I love chicken wings. I love the hot sauce, I love the blue cheese. I love the sauce on my fingers. I love the whole experience. But I don’t love the fat. And those little wings have a too much fat in them to make them worth it. Add on the fat from the blue cheese sauce and the butter in the hot sauce and you have a heart attack in waiting. I love chicken wings, but I love my arteries more. The dressing is best after it is refrigerated for a few hours or overnight, so consider making ahead.
“BLUE” CHEESE AND HOT WINGS
1/2 cup of ground flax seed
1 1/2 tsp red pepper and black pepper seasoning (use more for spicier wings)
1 tsp dried roasted garlic or 1/2 tsp of garlic powder
1 tsp minced onion seasoning
2 egg whites
1 lb chicken breast fingers (slice up chicken breasts to make fingers)
6 tbsp of hot sauce (like Tabasco)
1/2 cup nonfat Greek yogurt
1 tsp Dijon mustard
1 garlic clove minced
1/4 low fat feta cheese
For wings, preheat oven to 350F. Combine flax seed, red and black pepper, garlic and onion seasoning in a bowl.
In another big bowl, crack egg whites. Dip chicken strips in egg whites, then coat with flax seed mixture. Transfer to baking sheet and bake in oven for 5 minutes.
Remove and spread hot sauce on front and back of chicken strips. Return to oven and back for 10 more minutes or until chicken is no longer pink in the middle.

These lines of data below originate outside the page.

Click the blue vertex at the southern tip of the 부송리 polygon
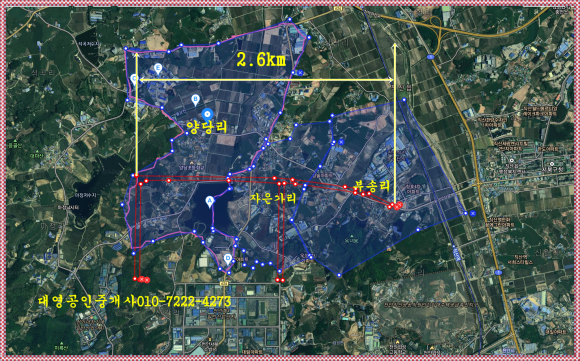Screen dimensions: 580x361 pos(339,275)
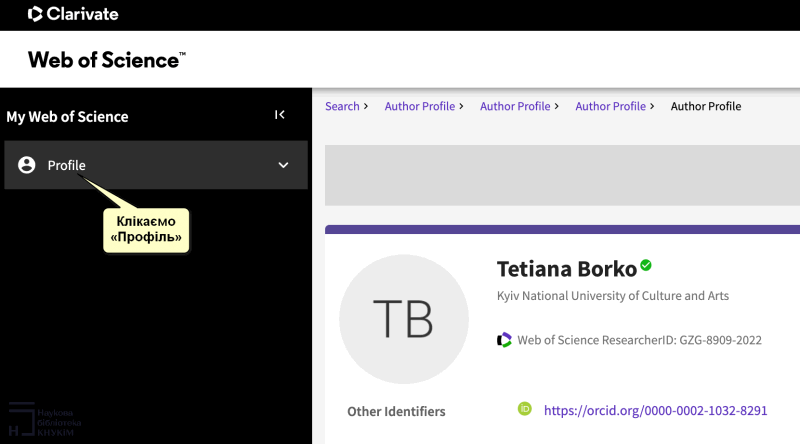The image size is (800, 444).
Task: Click the Clarivate logo icon
Action: pos(35,14)
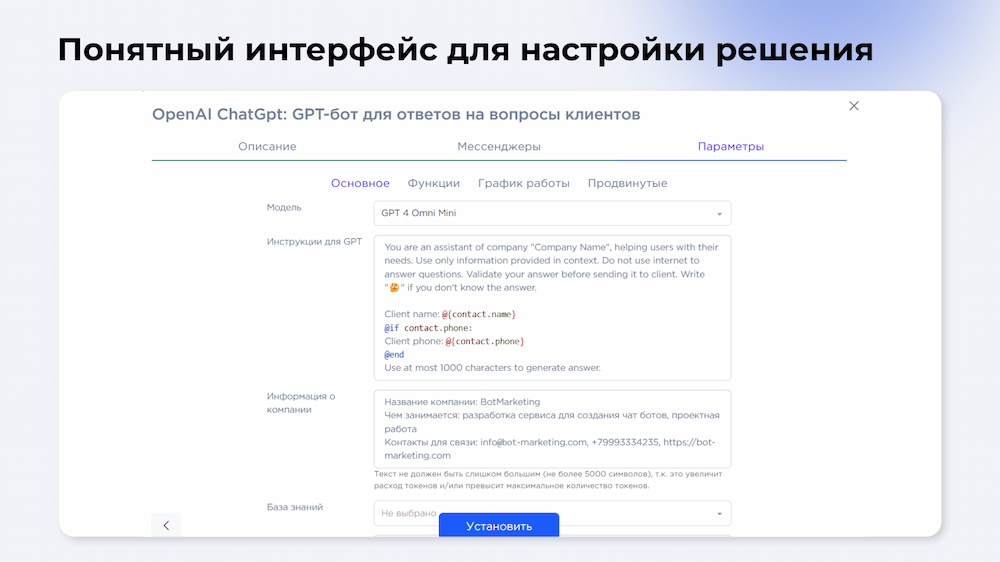Go to the Основное sub-tab
Image resolution: width=1000 pixels, height=562 pixels.
tap(360, 183)
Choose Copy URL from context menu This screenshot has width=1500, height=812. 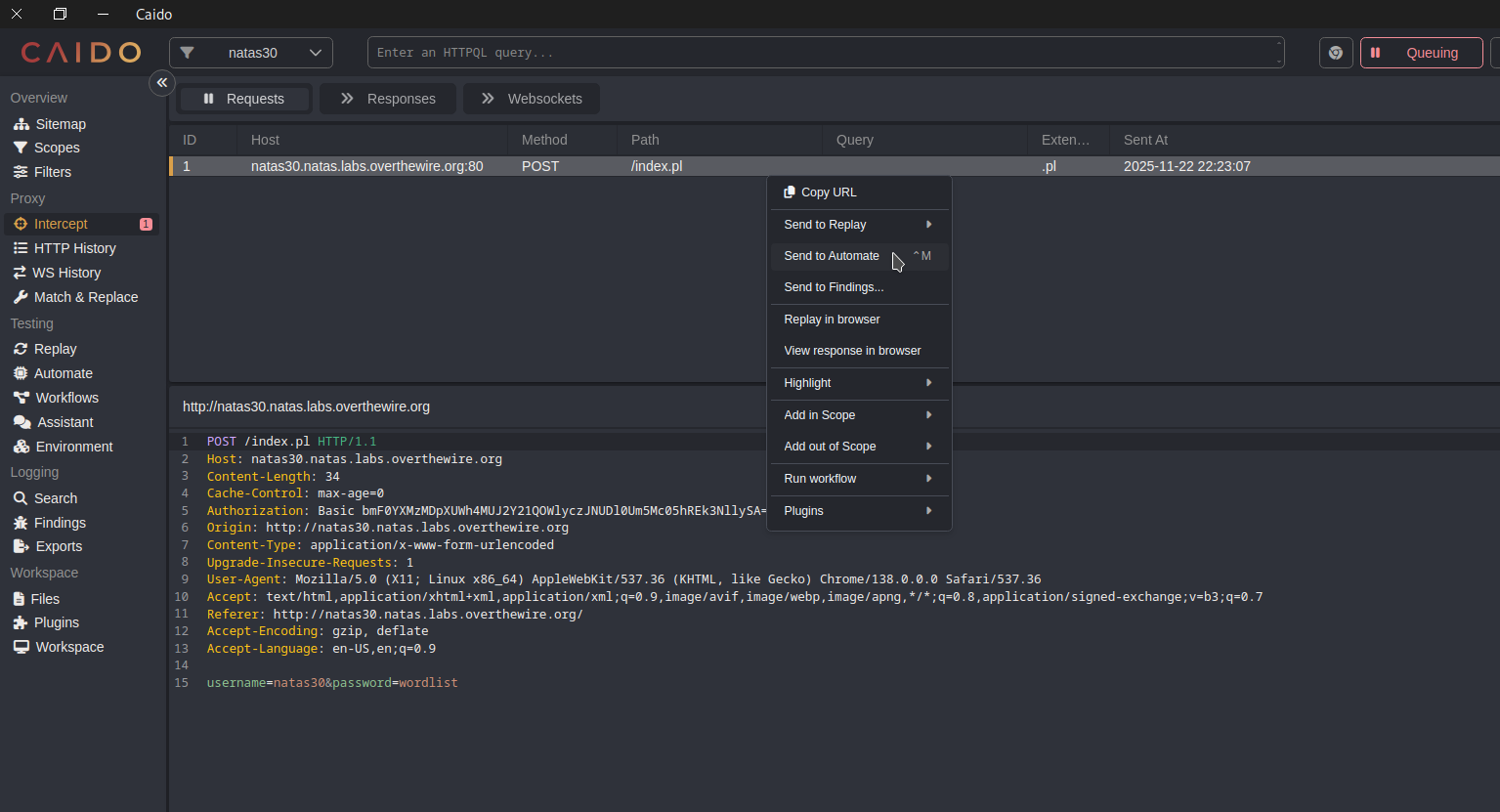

For dressing, in a bowl mix together yogurt, Dijon mustard, and garlic clove. Stir in feta cheese, using a form to make sure feta is crumbled.
Pizza is definitely one of my comfort foods. I would want to eat pizza everyday and with this next recipe, I just might be able to without the compromise to my health (don’t actually eat this pizza everyday; it’s not good to eat any meal every day). The base for this pizza is Ezekiel bread, which is a a sprouted grain brain. While most other breads offer you bad carbs from unrefined flours, this bread actually offers you protein. The combination of sprouted wheat, lentils, barley, oat, and rye produces 8 amino acids making it a complete protein. I also like this recipe because you can make it using leftovers from the chicken wing recipe!
1 tomato (you can use tomato sauce as well, but check the sodium content to get one with low sodium)
pinch of dried oregano
pinch of dried basil
pinch of ground black pepper
2 slices of Ezekiel bread
6 oz of leftover grilled chicken (or spicy chicken “wings”)
2/3 cup low fat cottage cheese
2 tbsp grated Parmesan or Asiago cheese
Slice tomatoes, season with herbs and pepper, and assemble on each slice of bread.
Cut chicken into thin slices and lay on tomatoes.
Divide cottage cheese evenly on chicken and sprinkle with cheese.
Bake in toaster oven at 400F for about 20 minutes or until golden on top.
You can substitute any topping you like and use the dipping sauce from your wings with your pizza!